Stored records
== Segment start ==

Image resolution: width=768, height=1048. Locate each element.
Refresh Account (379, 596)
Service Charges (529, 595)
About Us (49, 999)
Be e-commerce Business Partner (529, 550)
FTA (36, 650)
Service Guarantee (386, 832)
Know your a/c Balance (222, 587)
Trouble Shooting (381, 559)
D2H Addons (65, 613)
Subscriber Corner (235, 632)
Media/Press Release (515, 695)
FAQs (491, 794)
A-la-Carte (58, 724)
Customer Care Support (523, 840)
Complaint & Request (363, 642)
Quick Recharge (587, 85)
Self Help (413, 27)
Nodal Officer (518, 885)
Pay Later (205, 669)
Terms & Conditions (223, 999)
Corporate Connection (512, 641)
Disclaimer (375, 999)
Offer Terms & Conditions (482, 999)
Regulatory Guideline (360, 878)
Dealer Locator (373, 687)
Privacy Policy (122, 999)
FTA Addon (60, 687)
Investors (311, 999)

== Segment end ==
== Segment start ==

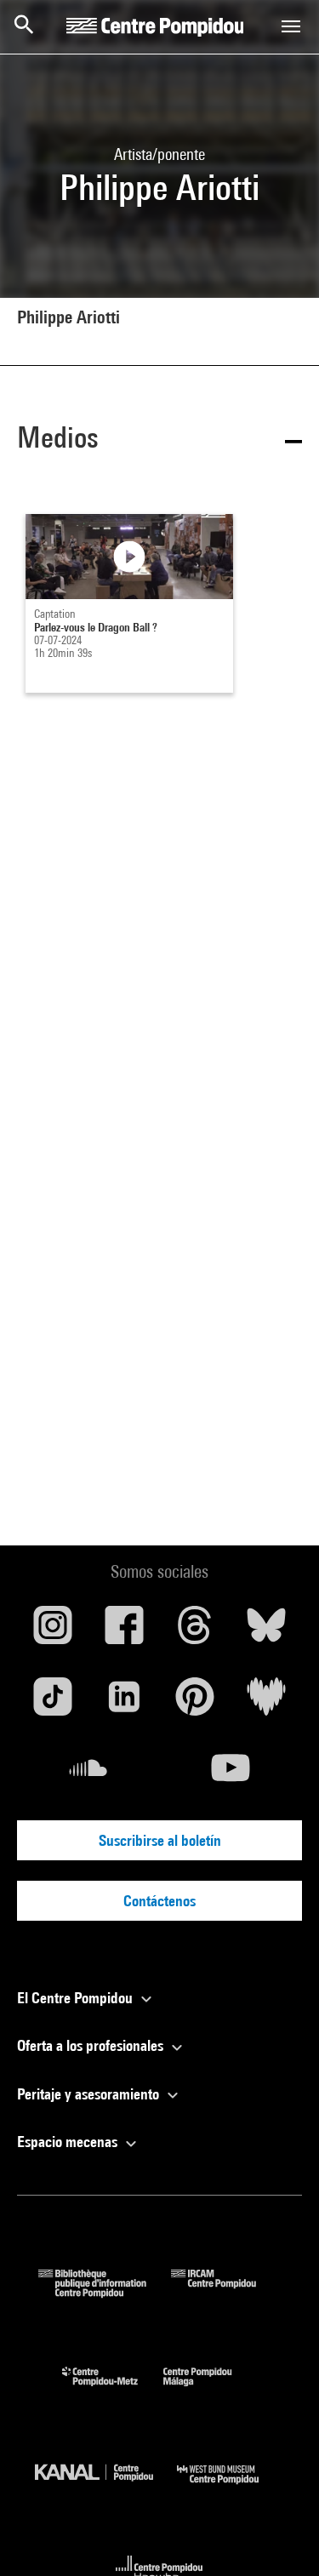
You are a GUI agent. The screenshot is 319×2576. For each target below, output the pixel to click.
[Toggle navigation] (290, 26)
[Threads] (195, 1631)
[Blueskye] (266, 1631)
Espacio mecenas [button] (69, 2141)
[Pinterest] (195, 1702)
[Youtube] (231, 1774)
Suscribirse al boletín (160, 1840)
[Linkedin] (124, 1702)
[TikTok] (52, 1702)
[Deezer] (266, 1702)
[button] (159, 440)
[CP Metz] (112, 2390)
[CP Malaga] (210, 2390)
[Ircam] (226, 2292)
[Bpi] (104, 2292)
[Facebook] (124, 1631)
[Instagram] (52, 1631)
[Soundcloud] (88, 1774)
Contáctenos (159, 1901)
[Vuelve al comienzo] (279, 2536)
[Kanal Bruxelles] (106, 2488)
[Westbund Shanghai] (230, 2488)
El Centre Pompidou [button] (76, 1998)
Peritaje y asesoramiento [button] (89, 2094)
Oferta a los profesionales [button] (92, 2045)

== Segment end ==

EXERCISE DETAILS:
The expected answer is an exact copy of the lines above, beginning at the line with "Subscriber Corner (235, 632)" and ending at the line with "Investors (311, 999)", with both ends in.

ANSWER TO THE PROBLEM:
Subscriber Corner (235, 632)
Media/Press Release (515, 695)
FAQs (491, 794)
A-la-Carte (58, 724)
Customer Care Support (523, 840)
Complaint & Request (363, 642)
Quick Recharge (587, 85)
Self Help (413, 27)
Nodal Officer (518, 885)
Pay Later (205, 669)
Terms & Conditions (223, 999)
Corporate Connection (512, 641)
Disclaimer (375, 999)
Offer Terms & Conditions (482, 999)
Regulatory Guideline (360, 878)
Dealer Locator (373, 687)
Privacy Policy (122, 999)
FTA Addon (60, 687)
Investors (311, 999)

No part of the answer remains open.